Formula 1. The pinnacle of motorsports. Hundreds of people employed by teams to put two cars on the grid. What do they do? How are they approaching their racing? What can you adopt – say for your race car testing and setup – given that you don’t have a few hundred staff?!

In the first series of the Your Data Driven Podcast I was fortunate to have many guests from Formula 1. I started seeing patterns in what they suggested. Common themes, ideas and approaches in how best to go racing. Not only people from F1 to be honest, but from all the professionals – drivers, coaches and engineers.

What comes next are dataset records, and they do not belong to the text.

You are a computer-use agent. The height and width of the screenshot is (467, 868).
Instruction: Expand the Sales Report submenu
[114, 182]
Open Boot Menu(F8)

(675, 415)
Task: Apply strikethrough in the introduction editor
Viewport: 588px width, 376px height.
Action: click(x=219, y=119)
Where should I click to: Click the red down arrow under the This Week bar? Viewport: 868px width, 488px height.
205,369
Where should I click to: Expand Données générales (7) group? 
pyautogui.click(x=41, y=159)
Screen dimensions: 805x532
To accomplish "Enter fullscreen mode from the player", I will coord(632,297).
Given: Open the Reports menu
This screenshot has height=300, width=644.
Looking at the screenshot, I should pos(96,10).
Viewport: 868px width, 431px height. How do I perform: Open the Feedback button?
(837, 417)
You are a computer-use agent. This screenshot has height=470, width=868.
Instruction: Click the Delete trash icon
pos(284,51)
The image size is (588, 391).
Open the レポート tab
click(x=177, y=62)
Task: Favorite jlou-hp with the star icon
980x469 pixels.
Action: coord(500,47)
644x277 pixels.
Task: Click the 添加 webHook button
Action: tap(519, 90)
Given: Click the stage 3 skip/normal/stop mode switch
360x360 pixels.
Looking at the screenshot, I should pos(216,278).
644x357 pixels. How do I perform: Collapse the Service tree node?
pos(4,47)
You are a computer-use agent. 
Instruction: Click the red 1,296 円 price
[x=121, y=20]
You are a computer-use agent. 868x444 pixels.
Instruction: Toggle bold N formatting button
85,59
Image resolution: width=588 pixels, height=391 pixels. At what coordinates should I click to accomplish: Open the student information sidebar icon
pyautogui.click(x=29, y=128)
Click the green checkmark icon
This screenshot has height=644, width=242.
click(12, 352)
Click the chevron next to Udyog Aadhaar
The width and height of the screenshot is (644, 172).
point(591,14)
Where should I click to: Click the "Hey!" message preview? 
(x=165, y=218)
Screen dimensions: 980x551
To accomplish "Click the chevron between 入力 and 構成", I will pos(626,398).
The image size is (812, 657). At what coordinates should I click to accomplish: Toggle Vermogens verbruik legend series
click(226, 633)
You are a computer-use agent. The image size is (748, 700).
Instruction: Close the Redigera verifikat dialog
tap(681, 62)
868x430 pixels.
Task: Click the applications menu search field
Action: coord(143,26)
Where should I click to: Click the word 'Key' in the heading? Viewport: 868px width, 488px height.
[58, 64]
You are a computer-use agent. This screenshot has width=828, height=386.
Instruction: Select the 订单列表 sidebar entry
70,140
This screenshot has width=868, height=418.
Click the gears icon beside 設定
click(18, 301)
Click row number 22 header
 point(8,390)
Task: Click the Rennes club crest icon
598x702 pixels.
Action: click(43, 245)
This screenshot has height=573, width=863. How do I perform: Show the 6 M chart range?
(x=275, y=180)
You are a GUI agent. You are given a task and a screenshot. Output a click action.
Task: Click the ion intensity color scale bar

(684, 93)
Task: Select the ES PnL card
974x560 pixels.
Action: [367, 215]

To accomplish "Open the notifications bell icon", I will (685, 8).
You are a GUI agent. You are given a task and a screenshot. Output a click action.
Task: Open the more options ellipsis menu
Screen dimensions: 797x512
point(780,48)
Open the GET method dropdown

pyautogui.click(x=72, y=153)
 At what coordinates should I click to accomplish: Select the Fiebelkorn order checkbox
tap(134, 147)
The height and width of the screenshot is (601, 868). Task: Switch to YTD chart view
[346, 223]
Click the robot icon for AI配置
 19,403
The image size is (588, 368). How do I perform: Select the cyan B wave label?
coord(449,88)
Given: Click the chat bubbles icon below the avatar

I decided to distill these pearls-of-wisdom so people could remember them and The Motorsports Playbook was born. I thought I would share with you some of what I learned so here is an approach for your race car testing and setup.

Prioritising The Driver

Imagine you are driving the perfect racing car. The sound. The smell. The speed. Effortlessly balanced. On the pace. Completely in control. You and the machine flowing as one.

Would be great wouldn’t it! 

Extracting all the potential speed from your car – and your DNA! – is success in motorsports. How do you get there?

Two things are in your control. Adapting your driving to your car. Adapting your car to your driver. Which should you prioritise? Is one more important than the other?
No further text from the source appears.